# [Text provided]
# Adding Carrot Flakes to FF media



## rmelancon (Apr 5, 2004)

I'm thinking of adding dried carrot flakes to my potato flake based FF media. I know they are high in vitamin A which in large amounts can be toxic to amphibians but I was planning to dilute 5 to 1 with potato flake so 5 pounds carrot to 20 pounds potato. Is it not worth the risk (Ed) ?

Thanks,
Robb


----------



## Rain_Frog (Apr 27, 2004)

I have been adding carrot powder to my fruit fly mix for a long time.

Remember: Carrots and sweet potato are orange because of Beta carotene, which is a non toxic form of Vitamin A.


----------



## Ed (Sep 19, 2004)

There is little if any risk because as Doug noted, the source of vitamin A in the carrots is due to alpha and beta carotene. 

Just a little clarification here... carotenes (there are several different ones) are not vitamin A.. Vitamin A is retinol which in excess or out of balance with other vitamins can cause nutritional issues. Carotenes are a group of several carotenoids that can be converted to retinol by animals (typical assumed conversion rates to retinol are 6:1 for beta carotene and 12:1 for other convertible carotenoids) as needed. Carotenes (and particuarly beta carotene) are rated in units of vitamin A activity but are non-toxic in excess unlike retinol. 

If you are looking to supplement carotenoids to the flies then spirulina maybe a cheaper additive. If you are looking for color supplementing then most dusts contain a lot of beta carotene. 

Ed


----------



## Rain_Frog (Apr 27, 2004)

I have tried spirulina before, and one must not add too much or (at least for me) the flies do not produce as well.

Adding V8 splash tropical juice has given me high production. The maggots will turn a bright orange.

However, I believe they also add Vitamin A acetate (other than the natural amount of Beta carotene) so not sure if frogs could overdose.


----------



## Ed (Sep 19, 2004)

Looking on thier website I cannot find any retinol in the analysis and they list beta carotene as the source of vitamin A. The red color is due in at least part to flavenoids from beets. These do not have any function as a color agent in frogs (unless you soak them in it to try and dye them) or as a previtamin A source but it will make the maggots orange (there are yellow/orange beets).

# [Supplied material]
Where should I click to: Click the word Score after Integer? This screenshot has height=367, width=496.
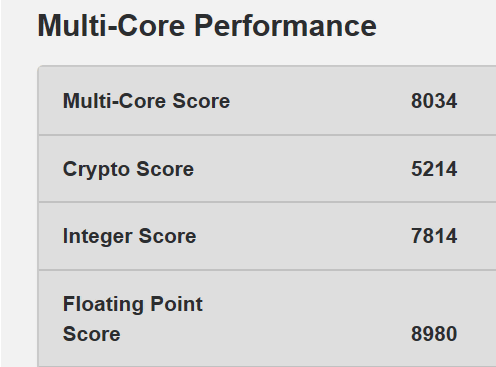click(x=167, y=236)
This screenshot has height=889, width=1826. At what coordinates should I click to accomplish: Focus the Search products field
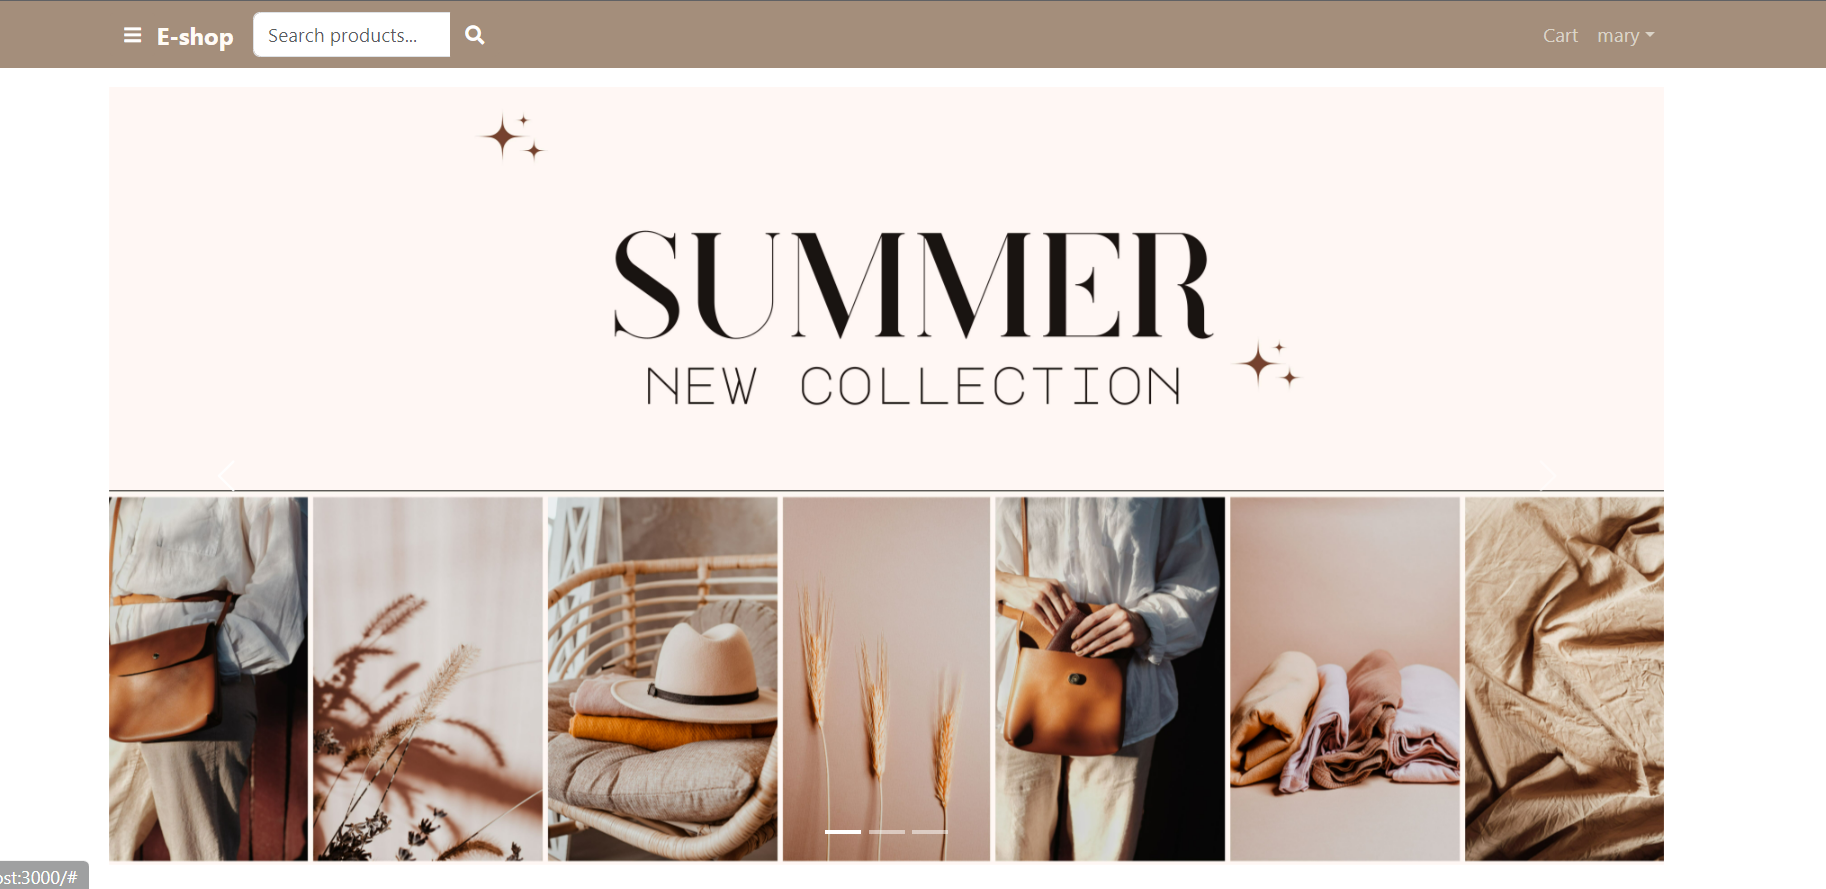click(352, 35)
--
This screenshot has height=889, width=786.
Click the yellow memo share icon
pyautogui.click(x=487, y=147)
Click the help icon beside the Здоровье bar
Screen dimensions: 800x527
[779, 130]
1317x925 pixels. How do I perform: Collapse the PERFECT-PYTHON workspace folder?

# [Activity]
In the forum thread on adding carrot flakes to fruit fly media, what conversion rate to retinol is typically assumed for beta carotene?

# [Response]
6:1